_WHAT IS BEING ASKED:_ Swap "checkbox" for "tick box" in the entries, from the first line through the line with "(x=185, y=37)". Write those lines out again with nothing else changed, and leave the pictures out.

_MATERIAL SHOWN:_
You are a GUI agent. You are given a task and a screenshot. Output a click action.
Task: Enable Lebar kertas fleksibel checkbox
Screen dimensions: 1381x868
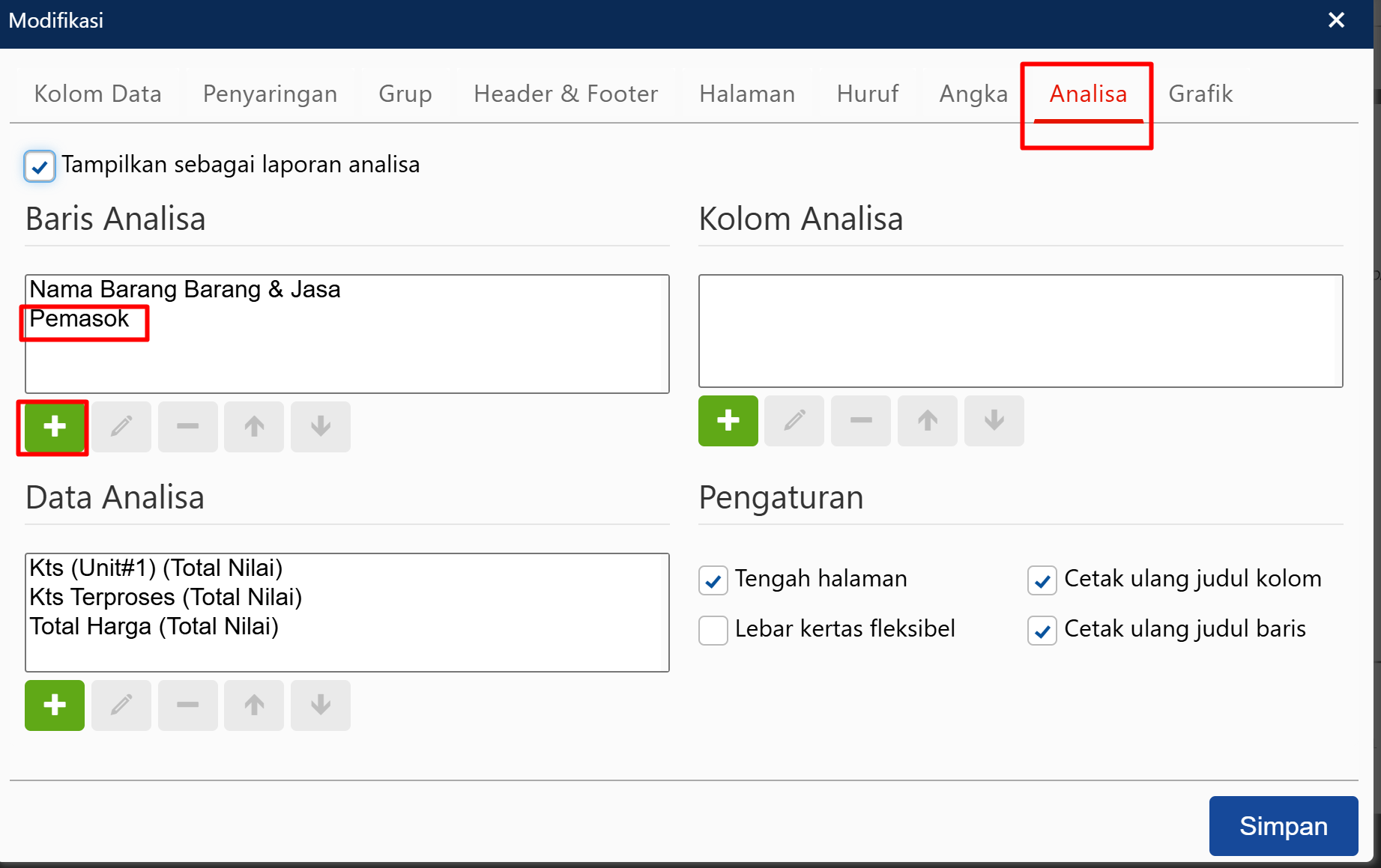click(x=713, y=630)
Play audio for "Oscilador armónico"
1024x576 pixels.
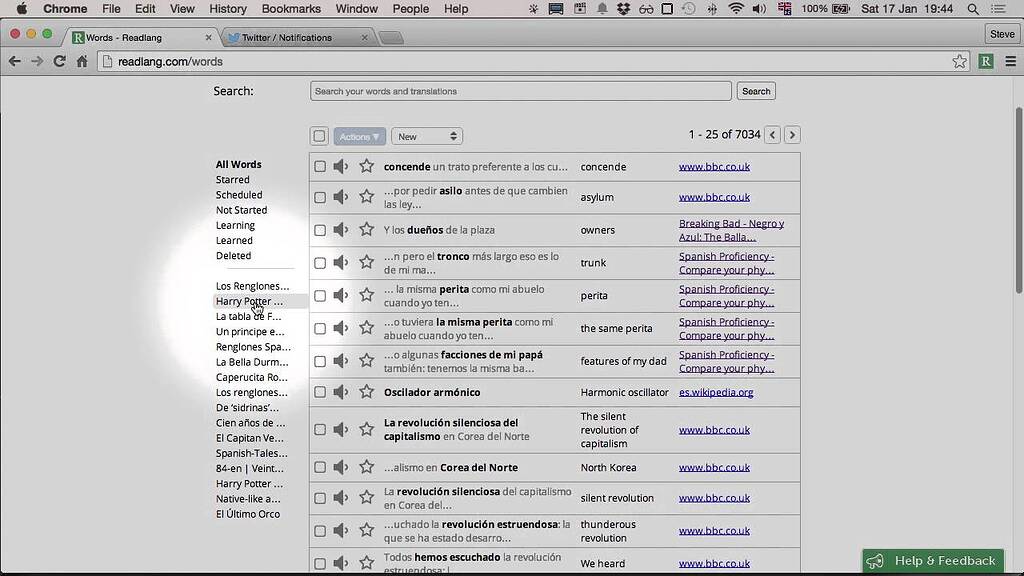pos(342,392)
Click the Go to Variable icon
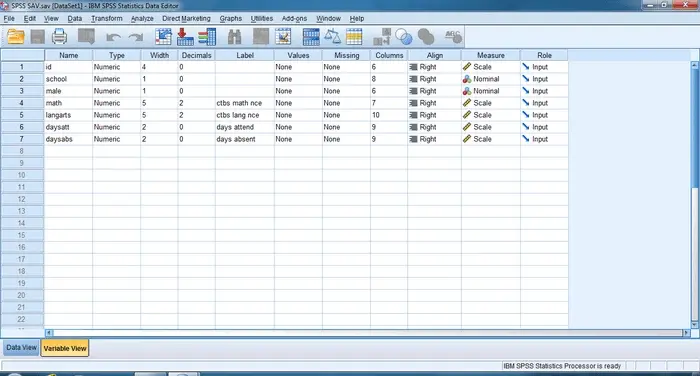 (x=185, y=37)
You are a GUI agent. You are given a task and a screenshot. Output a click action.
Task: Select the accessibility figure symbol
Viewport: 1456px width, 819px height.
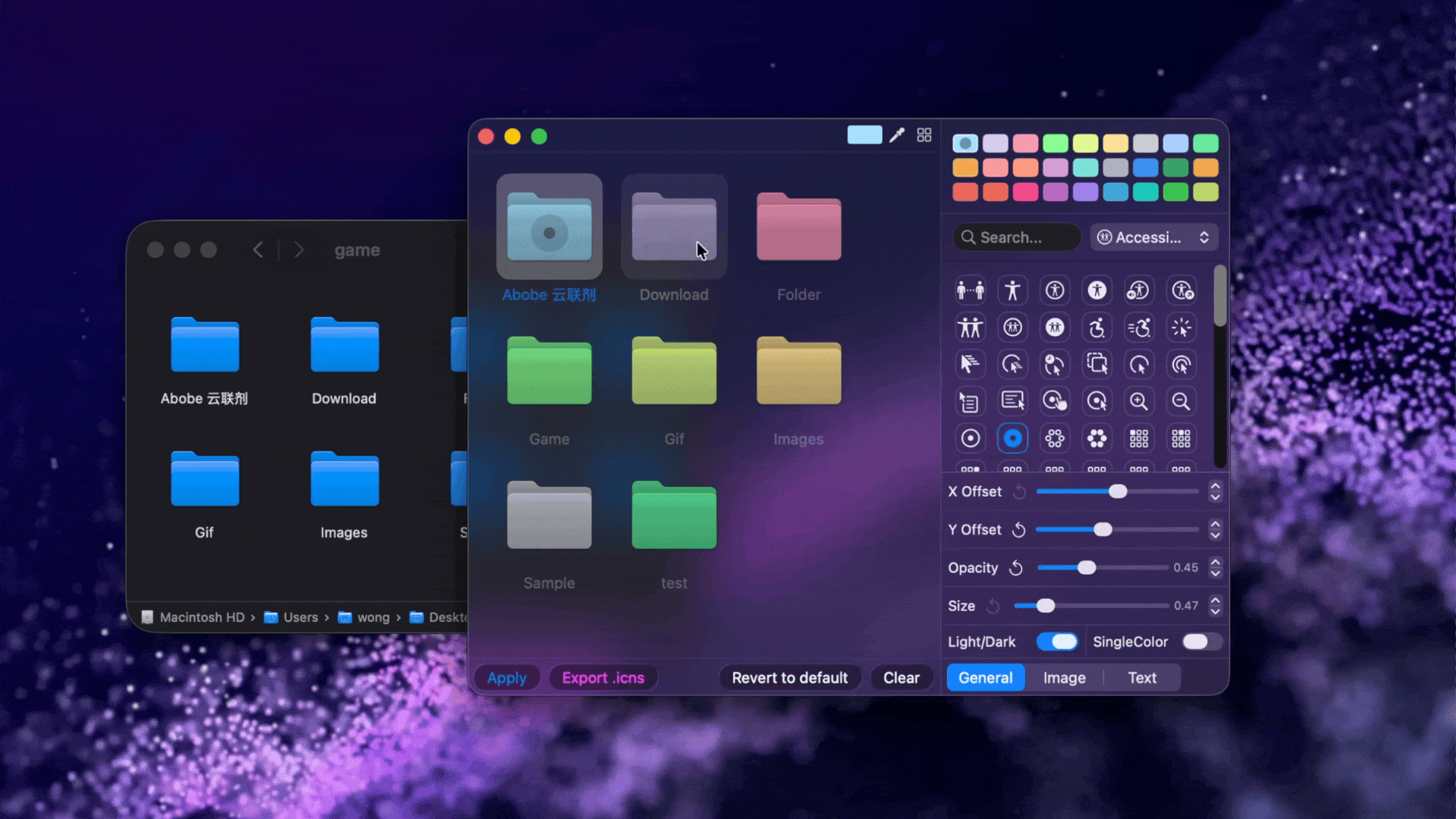pyautogui.click(x=1013, y=290)
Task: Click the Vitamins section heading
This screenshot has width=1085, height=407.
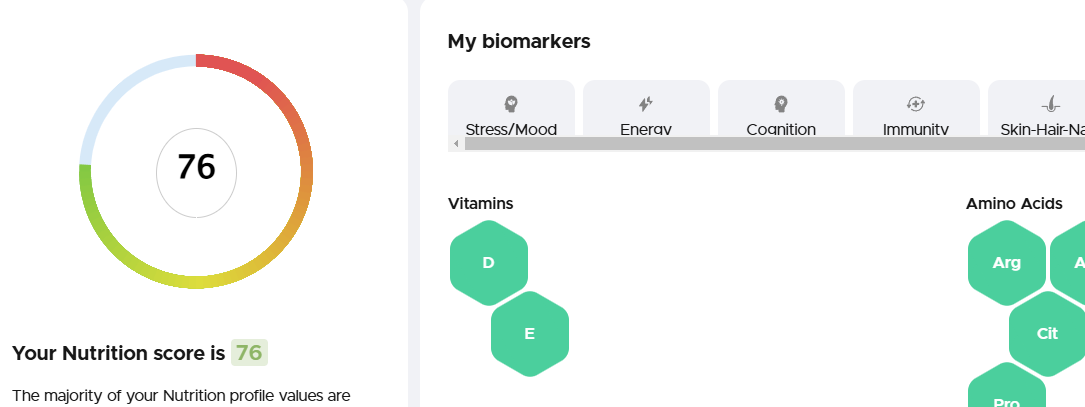Action: tap(481, 204)
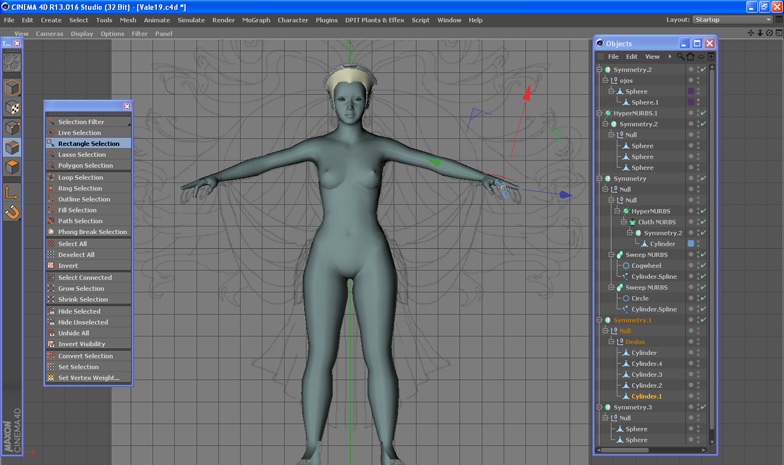Viewport: 784px width, 465px height.
Task: Switch to Edges mode in left toolbar
Action: point(12,149)
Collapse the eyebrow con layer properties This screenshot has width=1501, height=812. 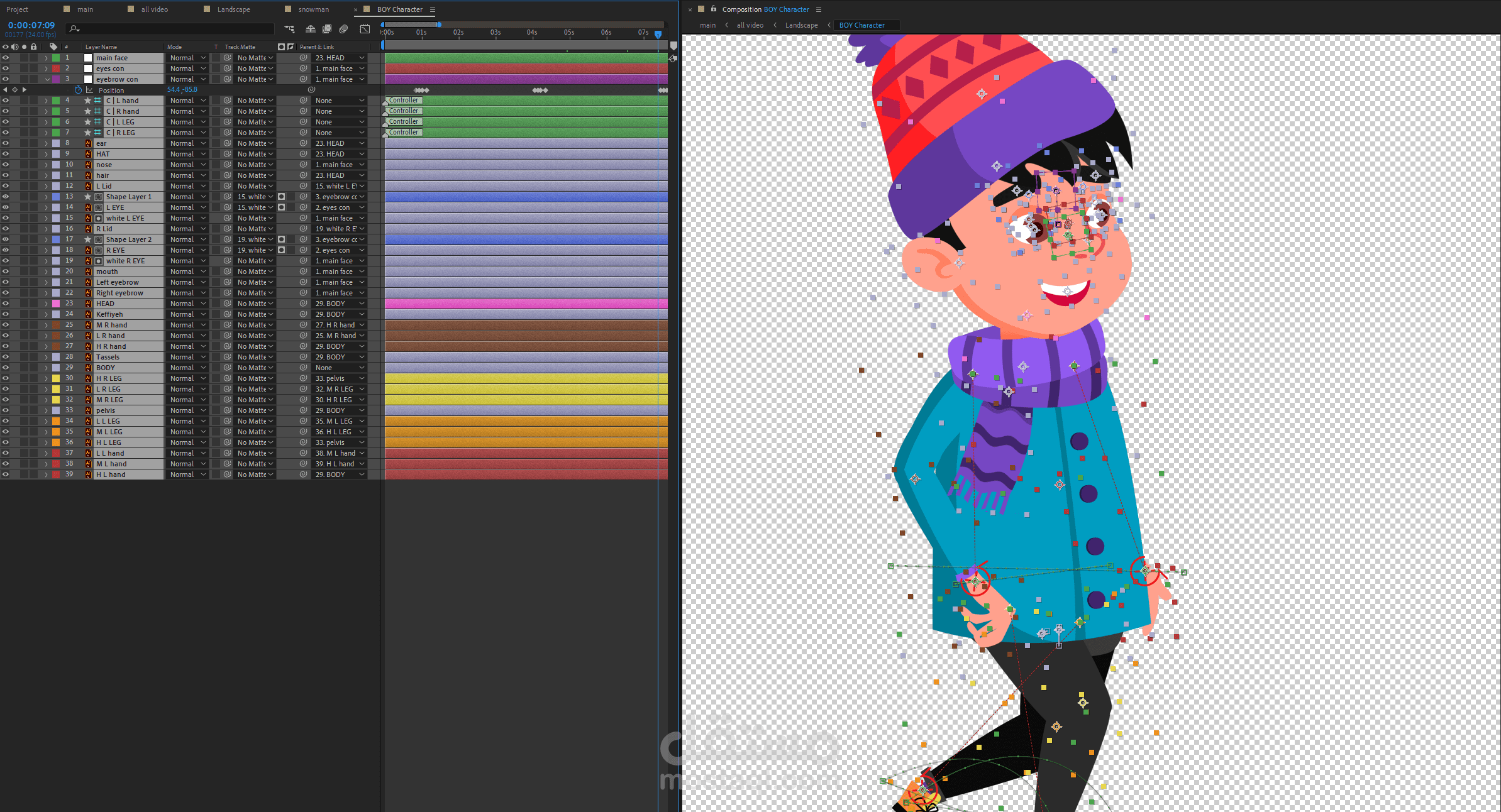click(47, 79)
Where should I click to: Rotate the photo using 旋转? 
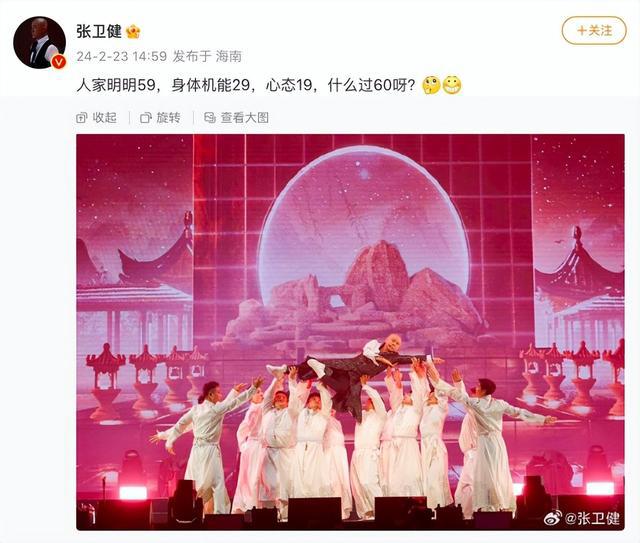coord(160,118)
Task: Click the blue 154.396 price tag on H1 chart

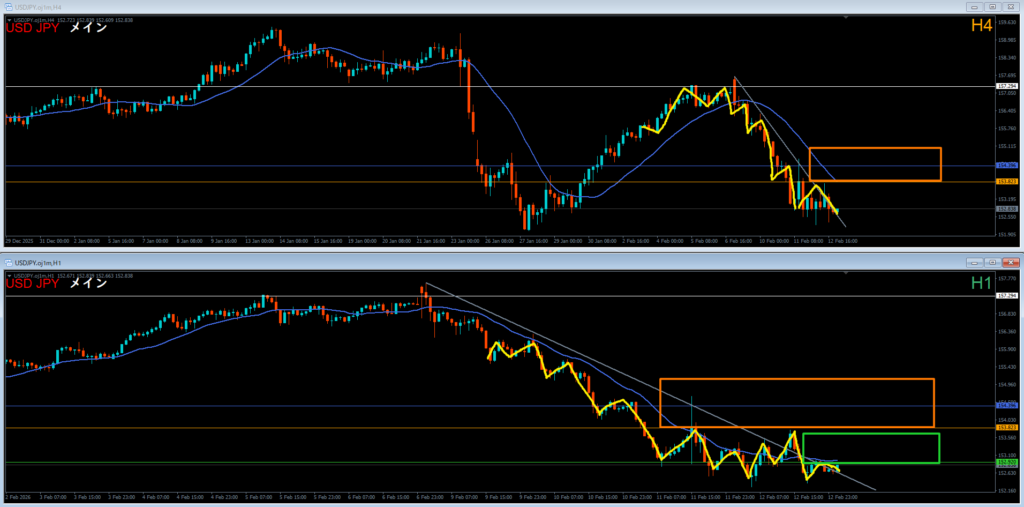Action: click(1007, 405)
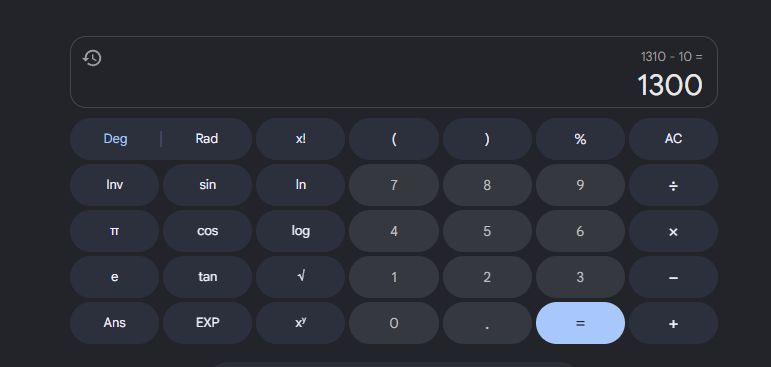This screenshot has width=771, height=367.
Task: Select the multiplication operator key
Action: pyautogui.click(x=673, y=231)
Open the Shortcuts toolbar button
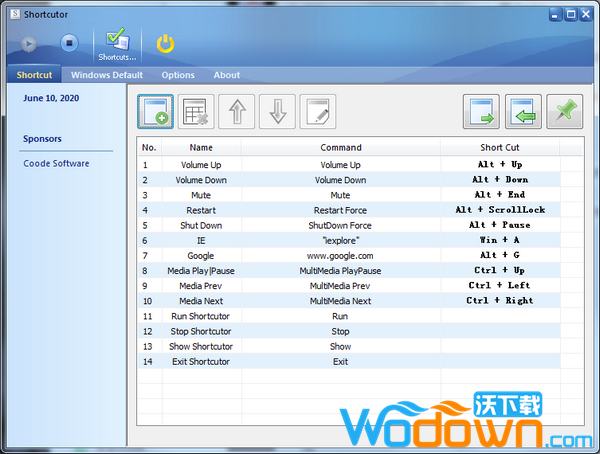Viewport: 600px width, 454px height. (x=117, y=45)
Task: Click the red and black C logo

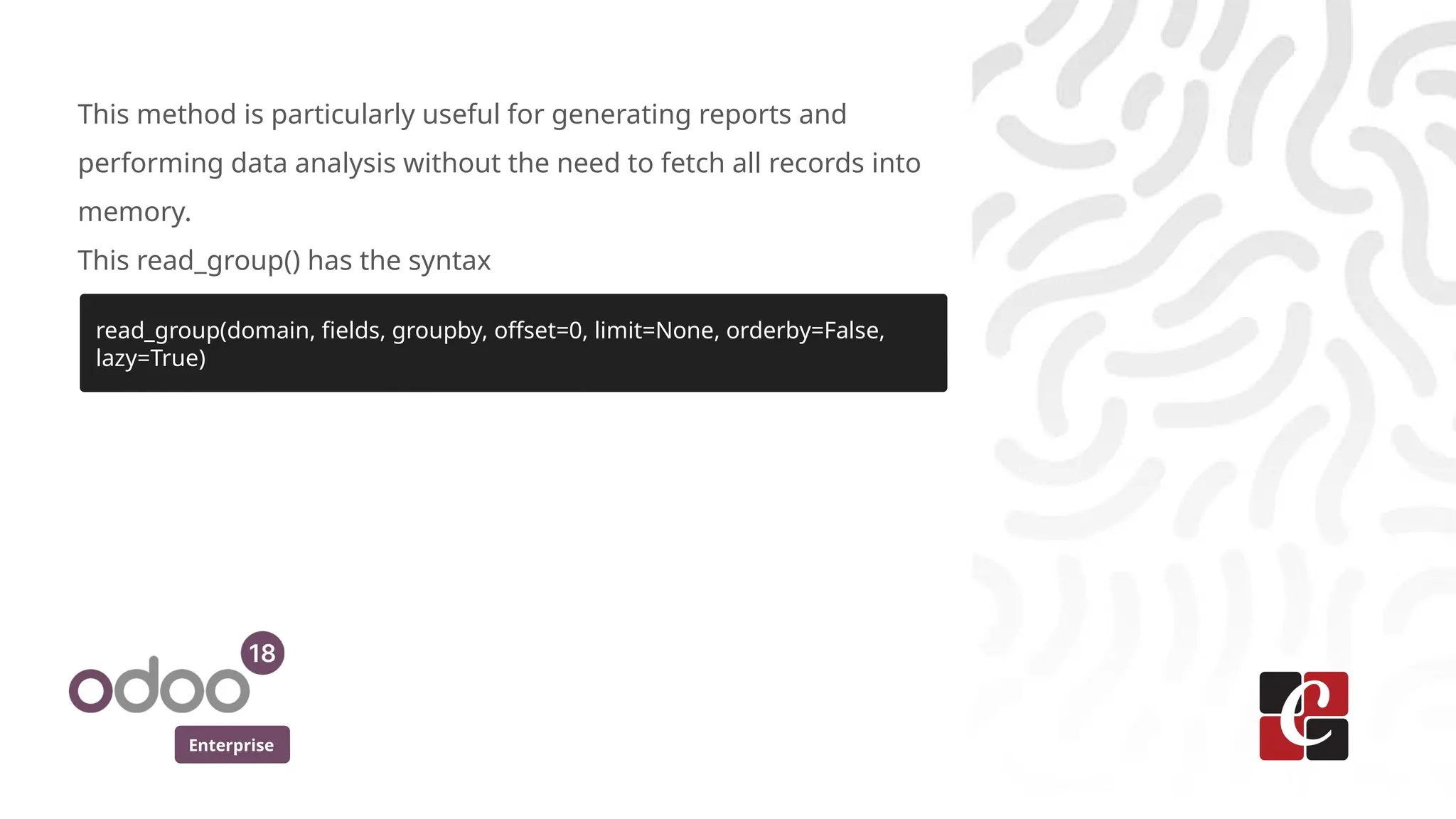Action: [x=1303, y=716]
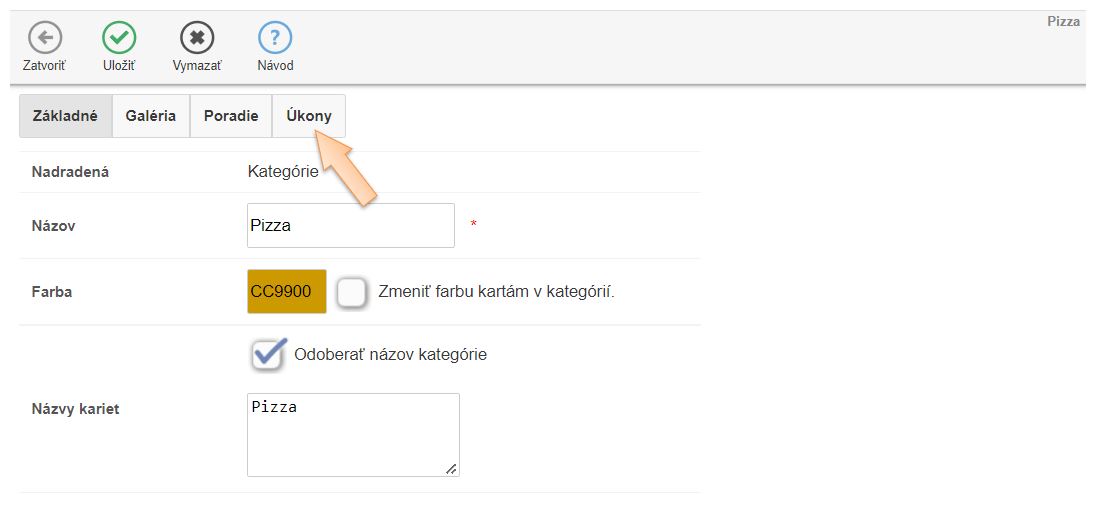Click the Návod text label in toolbar
Image resolution: width=1098 pixels, height=515 pixels.
tap(275, 66)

_EXERCISE RESULT:_
You are a GUI agent. You are given a task and a screenshot. Output a click action.
Task: Enable Lebar kertas fleksibel tick box
Screen dimensions: 1381x868
click(x=713, y=630)
Play audio for "Oscilador armónico"
1024x576 pixels.
pos(342,392)
Click the Go to Variable icon
 (x=185, y=37)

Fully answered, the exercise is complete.